--- GIVEN RECORDS Enclosed Below ---
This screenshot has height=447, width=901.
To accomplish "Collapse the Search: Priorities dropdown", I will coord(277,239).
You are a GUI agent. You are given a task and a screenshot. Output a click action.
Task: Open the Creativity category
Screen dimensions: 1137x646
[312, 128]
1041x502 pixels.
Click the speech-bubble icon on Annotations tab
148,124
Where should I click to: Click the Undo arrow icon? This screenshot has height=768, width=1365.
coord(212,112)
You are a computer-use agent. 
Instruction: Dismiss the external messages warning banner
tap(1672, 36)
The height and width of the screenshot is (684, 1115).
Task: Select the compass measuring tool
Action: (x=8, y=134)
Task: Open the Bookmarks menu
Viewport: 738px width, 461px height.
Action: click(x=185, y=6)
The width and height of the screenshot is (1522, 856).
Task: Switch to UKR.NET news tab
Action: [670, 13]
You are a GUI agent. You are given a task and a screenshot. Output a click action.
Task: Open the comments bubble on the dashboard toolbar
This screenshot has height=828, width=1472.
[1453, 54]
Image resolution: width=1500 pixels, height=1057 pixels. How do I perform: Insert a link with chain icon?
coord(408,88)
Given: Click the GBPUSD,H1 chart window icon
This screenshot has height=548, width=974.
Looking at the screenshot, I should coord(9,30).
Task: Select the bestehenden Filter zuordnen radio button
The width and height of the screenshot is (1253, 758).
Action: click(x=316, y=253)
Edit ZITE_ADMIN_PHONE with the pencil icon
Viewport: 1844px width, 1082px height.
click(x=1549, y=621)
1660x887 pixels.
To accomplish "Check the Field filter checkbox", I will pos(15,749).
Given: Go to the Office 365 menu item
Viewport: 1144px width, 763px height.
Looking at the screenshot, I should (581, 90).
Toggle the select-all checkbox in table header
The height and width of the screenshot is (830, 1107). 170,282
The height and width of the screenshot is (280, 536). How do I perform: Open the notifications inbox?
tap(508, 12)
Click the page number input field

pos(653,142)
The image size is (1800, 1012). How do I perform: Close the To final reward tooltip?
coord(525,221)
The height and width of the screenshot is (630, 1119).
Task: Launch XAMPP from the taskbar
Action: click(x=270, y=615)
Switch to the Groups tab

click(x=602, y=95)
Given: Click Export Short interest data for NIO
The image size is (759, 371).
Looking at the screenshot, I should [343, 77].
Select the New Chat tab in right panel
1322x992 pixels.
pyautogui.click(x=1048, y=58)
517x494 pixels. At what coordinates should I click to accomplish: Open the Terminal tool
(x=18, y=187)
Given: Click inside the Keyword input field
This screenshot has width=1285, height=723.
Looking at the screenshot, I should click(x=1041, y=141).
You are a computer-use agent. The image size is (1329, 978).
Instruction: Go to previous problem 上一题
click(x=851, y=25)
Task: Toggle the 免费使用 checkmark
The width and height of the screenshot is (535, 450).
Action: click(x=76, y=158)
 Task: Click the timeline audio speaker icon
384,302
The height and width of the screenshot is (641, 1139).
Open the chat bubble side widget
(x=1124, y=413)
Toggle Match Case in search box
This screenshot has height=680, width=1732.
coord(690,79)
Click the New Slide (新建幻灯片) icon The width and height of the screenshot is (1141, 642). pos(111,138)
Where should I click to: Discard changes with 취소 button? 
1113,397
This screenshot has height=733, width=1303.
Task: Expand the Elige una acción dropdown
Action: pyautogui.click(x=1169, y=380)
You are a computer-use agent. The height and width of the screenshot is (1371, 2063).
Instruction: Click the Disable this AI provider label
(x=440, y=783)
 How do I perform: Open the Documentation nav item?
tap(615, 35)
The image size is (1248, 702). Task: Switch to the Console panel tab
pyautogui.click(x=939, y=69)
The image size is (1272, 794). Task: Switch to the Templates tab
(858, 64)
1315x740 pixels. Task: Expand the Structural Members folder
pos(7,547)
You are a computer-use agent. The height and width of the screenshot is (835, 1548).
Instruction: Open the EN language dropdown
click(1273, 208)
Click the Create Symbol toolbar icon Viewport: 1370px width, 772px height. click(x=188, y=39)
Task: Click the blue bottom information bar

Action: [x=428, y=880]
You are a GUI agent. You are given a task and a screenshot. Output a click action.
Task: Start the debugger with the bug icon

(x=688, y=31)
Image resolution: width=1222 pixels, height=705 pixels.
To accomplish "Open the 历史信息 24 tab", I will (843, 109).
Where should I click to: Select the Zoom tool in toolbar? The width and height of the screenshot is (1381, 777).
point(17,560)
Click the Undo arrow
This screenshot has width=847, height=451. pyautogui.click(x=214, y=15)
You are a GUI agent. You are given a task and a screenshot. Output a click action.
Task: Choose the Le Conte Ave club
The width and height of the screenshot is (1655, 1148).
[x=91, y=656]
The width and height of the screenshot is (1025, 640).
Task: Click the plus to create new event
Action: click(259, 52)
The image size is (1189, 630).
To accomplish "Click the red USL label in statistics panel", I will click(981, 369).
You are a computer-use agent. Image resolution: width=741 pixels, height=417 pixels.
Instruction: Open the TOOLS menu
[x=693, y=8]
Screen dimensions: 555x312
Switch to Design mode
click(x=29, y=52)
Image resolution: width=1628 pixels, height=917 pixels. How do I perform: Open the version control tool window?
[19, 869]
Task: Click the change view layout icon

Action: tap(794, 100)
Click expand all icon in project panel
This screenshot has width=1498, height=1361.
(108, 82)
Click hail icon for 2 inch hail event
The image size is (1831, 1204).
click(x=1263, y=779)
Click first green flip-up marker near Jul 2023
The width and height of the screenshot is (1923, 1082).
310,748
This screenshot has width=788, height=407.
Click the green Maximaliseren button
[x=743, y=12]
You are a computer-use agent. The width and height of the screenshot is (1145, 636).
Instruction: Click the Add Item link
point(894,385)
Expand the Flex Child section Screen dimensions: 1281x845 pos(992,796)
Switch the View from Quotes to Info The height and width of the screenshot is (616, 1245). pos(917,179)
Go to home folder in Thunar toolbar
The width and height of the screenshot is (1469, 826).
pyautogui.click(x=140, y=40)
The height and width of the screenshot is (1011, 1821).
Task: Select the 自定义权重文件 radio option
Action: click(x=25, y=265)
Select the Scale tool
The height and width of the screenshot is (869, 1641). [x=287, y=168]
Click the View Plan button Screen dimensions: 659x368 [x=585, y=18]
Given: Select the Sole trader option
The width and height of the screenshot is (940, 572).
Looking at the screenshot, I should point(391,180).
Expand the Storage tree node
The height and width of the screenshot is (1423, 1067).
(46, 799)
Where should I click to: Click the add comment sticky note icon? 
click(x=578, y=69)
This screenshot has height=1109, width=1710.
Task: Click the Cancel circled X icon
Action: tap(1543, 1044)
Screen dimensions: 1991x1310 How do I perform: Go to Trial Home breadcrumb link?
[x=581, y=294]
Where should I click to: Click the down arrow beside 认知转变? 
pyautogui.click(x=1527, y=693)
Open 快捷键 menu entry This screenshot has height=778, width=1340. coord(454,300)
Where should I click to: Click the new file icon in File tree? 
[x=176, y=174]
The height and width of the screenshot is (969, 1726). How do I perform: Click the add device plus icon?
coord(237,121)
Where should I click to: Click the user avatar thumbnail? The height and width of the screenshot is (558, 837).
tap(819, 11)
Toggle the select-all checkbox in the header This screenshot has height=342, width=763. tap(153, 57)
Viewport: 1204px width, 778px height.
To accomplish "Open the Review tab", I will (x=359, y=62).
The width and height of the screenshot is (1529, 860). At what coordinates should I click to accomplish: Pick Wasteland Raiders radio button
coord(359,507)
--- End of Enclosed GIVEN RECORDS ---
Starting with the first line above and ending with the line that holds "Task: Select the bestehenden", restate each line word for word and add nothing else.

§ RESULT FOR THIS TASK
This screenshot has height=447, width=901.
To accomplish "Collapse the Search: Priorities dropdown", I will coord(277,239).
You are a GUI agent. You are given a task and a screenshot. Output a click action.
Task: Open the Creativity category
Screen dimensions: 1137x646
[312, 128]
1041x502 pixels.
Click the speech-bubble icon on Annotations tab
148,124
Where should I click to: Click the Undo arrow icon? This screenshot has height=768, width=1365.
coord(212,112)
You are a computer-use agent. 
Instruction: Dismiss the external messages warning banner
tap(1672, 36)
The height and width of the screenshot is (684, 1115).
Task: Select the compass measuring tool
Action: (x=8, y=134)
Task: Open the Bookmarks menu
Viewport: 738px width, 461px height.
Action: click(x=185, y=6)
The width and height of the screenshot is (1522, 856).
Task: Switch to UKR.NET news tab
Action: [670, 13]
You are a GUI agent. You are given a task and a screenshot. Output a click action.
Task: Open the comments bubble on the dashboard toolbar
This screenshot has height=828, width=1472.
[1453, 54]
Image resolution: width=1500 pixels, height=1057 pixels. How do I perform: Insert a link with chain icon?
coord(408,88)
Given: Click the GBPUSD,H1 chart window icon
This screenshot has height=548, width=974.
Looking at the screenshot, I should coord(9,30).
Task: Select the bestehenden Filter zuordnen radio button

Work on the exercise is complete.